Thursday, February 12, 2026

Metanoia


Deer tracks?

       I ran hard and fast from D’s question last night, what is spirituality?  Well, I don’t like the word; seems so empty and noncommittal to me.  Our discussion connects to another D’s Monday reminder, (paraphrasing) happy is he who believes, happy is he who does not believe, woe to him in the middle.  Another pertinent aphorism came up yesterday, pouring from the empty into the void. 
       Our “conclusion” regarding the S question:  in Work, all is material, including God, the Absolute. So “an angel is a gd angel.”  Spirit is vibration, energy, electro/magnetic in the electric universe which has changed everything.  You have to grasp the Ray of Creation. And BP reminded us, spirit is breath, that which is inspired.
        This morning Lee vL posts Meister Eckhart sermon 7 wherein 
          “So that nothing remains be hidden in God that is not revealed to me, there must appear to me nothing like God, no form, for no form can reveal God’s nature or essence. So far as image or form remains, one will never be one with God. To be one with God, there must be no thing imagined or brought forth, so that nothing is hidden within being, that is not seen and at once cast out”
       Then Lee concludes, 
    “And above all, perhaps this particular passage reminds me of my own teacher, Betty Brown, who said to me near the end of her life, in a loving and confidential way—as she always did—

The things that we love the most are the first things that have got to go. 

Can I let myself go? 

Everything? 

This is a daunting prospect, and yet we are called to do so. 
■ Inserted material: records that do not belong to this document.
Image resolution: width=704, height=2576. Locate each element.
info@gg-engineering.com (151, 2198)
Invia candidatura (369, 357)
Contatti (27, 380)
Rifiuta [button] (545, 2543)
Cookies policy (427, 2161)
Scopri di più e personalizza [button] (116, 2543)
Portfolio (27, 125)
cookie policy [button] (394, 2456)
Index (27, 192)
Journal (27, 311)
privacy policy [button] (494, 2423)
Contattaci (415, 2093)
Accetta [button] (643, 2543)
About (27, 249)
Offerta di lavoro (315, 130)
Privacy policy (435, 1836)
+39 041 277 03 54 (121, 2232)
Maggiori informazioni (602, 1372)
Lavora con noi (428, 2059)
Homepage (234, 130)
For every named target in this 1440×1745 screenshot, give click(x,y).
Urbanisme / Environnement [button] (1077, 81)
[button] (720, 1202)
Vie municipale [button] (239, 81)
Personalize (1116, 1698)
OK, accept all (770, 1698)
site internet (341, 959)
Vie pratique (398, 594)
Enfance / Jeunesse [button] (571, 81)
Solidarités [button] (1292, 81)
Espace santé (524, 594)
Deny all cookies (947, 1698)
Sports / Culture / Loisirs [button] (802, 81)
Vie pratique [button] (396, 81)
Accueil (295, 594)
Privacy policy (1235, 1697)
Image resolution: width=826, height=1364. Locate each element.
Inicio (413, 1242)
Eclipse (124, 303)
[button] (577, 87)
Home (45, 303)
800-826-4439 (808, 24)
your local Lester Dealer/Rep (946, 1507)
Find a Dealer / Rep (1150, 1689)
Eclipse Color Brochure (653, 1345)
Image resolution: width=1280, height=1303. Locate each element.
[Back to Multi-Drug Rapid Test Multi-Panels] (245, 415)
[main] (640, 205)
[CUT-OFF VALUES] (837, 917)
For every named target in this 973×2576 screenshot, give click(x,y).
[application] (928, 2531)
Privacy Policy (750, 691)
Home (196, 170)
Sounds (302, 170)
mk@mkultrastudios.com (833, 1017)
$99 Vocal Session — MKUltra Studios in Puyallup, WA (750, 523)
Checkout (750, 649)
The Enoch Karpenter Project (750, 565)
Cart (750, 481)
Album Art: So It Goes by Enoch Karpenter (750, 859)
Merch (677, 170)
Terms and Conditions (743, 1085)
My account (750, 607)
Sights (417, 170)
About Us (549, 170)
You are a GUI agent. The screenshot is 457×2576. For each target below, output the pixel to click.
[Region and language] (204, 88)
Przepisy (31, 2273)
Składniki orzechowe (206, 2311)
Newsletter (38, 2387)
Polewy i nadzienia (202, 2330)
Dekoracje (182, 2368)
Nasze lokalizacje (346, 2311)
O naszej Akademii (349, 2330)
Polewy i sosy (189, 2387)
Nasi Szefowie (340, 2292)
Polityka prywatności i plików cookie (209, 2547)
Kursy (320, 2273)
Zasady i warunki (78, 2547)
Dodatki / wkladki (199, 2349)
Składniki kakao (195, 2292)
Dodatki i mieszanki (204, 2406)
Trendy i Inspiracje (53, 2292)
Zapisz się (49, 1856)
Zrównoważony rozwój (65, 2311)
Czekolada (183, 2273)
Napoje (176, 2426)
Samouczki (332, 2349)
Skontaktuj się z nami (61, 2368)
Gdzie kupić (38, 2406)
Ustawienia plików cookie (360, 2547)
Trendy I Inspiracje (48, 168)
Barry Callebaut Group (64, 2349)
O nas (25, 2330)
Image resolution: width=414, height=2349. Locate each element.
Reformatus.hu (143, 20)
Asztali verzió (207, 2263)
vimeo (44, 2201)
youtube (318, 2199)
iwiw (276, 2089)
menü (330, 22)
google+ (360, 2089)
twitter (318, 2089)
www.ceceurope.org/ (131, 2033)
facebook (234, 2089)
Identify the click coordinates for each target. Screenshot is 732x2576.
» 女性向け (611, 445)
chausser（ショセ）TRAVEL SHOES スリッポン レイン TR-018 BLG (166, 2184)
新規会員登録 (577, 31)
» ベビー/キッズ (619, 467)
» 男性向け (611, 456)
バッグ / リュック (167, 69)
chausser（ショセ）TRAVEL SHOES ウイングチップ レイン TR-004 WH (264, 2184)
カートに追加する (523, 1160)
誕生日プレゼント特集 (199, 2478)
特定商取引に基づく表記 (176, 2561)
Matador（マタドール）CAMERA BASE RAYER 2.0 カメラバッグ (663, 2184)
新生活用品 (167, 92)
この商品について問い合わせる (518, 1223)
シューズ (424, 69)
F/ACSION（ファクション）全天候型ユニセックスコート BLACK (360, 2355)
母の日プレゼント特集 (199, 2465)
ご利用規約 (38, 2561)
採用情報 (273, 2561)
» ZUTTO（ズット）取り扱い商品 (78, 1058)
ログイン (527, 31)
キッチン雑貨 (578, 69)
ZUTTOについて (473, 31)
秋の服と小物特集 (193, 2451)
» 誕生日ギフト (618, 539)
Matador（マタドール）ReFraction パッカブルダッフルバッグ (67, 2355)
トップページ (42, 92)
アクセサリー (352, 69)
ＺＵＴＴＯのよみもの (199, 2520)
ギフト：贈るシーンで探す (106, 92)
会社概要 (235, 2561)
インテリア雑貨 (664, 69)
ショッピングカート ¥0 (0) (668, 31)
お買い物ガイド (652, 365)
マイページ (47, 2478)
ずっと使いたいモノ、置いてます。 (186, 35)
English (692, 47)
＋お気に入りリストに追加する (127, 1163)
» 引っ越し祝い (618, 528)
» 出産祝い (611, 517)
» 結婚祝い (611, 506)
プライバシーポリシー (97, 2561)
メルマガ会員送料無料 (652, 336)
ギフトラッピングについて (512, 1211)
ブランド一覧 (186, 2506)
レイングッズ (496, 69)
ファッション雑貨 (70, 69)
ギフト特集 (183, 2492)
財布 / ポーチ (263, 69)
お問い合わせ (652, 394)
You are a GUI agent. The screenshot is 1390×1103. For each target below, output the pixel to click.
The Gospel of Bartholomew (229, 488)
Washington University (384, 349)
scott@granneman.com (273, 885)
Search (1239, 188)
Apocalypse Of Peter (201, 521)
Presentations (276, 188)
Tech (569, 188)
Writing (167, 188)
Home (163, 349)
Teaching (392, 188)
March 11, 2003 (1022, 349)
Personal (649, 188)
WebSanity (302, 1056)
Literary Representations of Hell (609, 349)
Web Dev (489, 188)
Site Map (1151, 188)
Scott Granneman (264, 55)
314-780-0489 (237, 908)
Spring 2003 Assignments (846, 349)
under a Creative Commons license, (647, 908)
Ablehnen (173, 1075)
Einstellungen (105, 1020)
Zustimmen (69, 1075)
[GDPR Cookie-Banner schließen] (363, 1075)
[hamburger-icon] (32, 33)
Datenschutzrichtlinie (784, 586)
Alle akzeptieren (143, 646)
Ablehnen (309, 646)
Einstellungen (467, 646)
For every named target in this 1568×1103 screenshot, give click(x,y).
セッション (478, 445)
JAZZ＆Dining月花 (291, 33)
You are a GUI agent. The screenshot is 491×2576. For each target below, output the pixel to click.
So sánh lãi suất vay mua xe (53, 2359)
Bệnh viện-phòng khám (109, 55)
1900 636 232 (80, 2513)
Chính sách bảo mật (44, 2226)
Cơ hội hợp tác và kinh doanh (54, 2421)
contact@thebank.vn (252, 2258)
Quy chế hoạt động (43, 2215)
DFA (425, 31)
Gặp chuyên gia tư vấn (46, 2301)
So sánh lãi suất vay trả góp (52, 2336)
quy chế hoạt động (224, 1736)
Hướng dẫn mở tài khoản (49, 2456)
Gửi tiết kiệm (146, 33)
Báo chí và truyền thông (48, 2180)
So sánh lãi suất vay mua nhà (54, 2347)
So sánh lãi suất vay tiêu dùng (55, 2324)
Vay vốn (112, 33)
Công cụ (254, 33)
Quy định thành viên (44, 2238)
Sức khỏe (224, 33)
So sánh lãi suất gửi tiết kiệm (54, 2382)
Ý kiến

For in the face of the Lord we are less than nothing, and all things we can know or might know become glory in that light. 

In Christ’s name we pray. 

Amen. 

Amen. 

Amen.”


    I announced about spirituality last night, I haven’t written that book yet, and all I can say is what others have already said.  (God help me. IJN)

     This is what it feels like not to know, not to trust self. Can’t then allow self to trust God but must plead frantically for presence of Holy Spirit to fill the void. I’m falling between the stools.

      If I see that’s where I am, then hope for change arises.  God help me.  Lord have mercy.